[[ RECORDS FOR PROCESSING, beginning ]]

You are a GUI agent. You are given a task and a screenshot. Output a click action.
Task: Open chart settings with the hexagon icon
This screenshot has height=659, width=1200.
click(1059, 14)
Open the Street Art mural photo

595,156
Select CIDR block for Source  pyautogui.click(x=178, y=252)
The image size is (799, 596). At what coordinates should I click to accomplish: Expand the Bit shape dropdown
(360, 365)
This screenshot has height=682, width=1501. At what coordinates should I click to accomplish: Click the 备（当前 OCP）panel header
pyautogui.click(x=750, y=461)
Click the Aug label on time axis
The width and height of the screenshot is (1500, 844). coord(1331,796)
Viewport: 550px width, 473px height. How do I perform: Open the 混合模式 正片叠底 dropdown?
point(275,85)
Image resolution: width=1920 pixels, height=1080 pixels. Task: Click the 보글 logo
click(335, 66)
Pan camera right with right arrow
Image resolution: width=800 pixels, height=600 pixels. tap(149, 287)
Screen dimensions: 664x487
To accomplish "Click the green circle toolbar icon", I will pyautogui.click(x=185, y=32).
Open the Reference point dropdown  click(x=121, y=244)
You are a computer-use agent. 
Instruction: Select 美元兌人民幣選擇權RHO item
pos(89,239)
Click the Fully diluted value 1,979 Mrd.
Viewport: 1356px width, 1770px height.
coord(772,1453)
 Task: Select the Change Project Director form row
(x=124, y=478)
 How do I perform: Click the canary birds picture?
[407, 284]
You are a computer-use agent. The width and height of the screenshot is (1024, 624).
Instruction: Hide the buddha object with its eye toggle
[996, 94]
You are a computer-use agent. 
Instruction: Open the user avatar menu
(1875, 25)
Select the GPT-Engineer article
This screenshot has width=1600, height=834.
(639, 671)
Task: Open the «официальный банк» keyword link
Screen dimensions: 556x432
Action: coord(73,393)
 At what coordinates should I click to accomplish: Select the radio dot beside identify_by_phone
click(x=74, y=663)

[[ RECORDS FOR PROCESSING, end ]]

PROBLEM TO WORK ON: Transcribe the records from their first line. Stop after the line with "Select the GPT-Engineer article", including it.

COMPLETED EXERCISE:
You are a GUI agent. You are given a task and a screenshot. Output a click action.
Task: Open chart settings with the hexagon icon
This screenshot has height=659, width=1200.
click(1059, 14)
Open the Street Art mural photo

595,156
Select CIDR block for Source  pyautogui.click(x=178, y=252)
The image size is (799, 596). At what coordinates should I click to accomplish: Expand the Bit shape dropdown
(360, 365)
This screenshot has height=682, width=1501. At what coordinates should I click to accomplish: Click the 备（当前 OCP）panel header
pyautogui.click(x=750, y=461)
Click the Aug label on time axis
The width and height of the screenshot is (1500, 844). coord(1331,796)
Viewport: 550px width, 473px height. How do I perform: Open the 混合模式 正片叠底 dropdown?
point(275,85)
Image resolution: width=1920 pixels, height=1080 pixels. Task: Click the 보글 logo
click(335, 66)
Pan camera right with right arrow
Image resolution: width=800 pixels, height=600 pixels. tap(149, 287)
Screen dimensions: 664x487
To accomplish "Click the green circle toolbar icon", I will pyautogui.click(x=185, y=32).
Open the Reference point dropdown  click(x=121, y=244)
You are a computer-use agent. 
Instruction: Select 美元兌人民幣選擇權RHO item
pos(89,239)
Click the Fully diluted value 1,979 Mrd.
Viewport: 1356px width, 1770px height.
coord(772,1453)
 Task: Select the Change Project Director form row
(x=124, y=478)
 How do I perform: Click the canary birds picture?
[407, 284]
You are a computer-use agent. The width and height of the screenshot is (1024, 624).
Instruction: Hide the buddha object with its eye toggle
[996, 94]
You are a computer-use agent. 
Instruction: Open the user avatar menu
(1875, 25)
Select the GPT-Engineer article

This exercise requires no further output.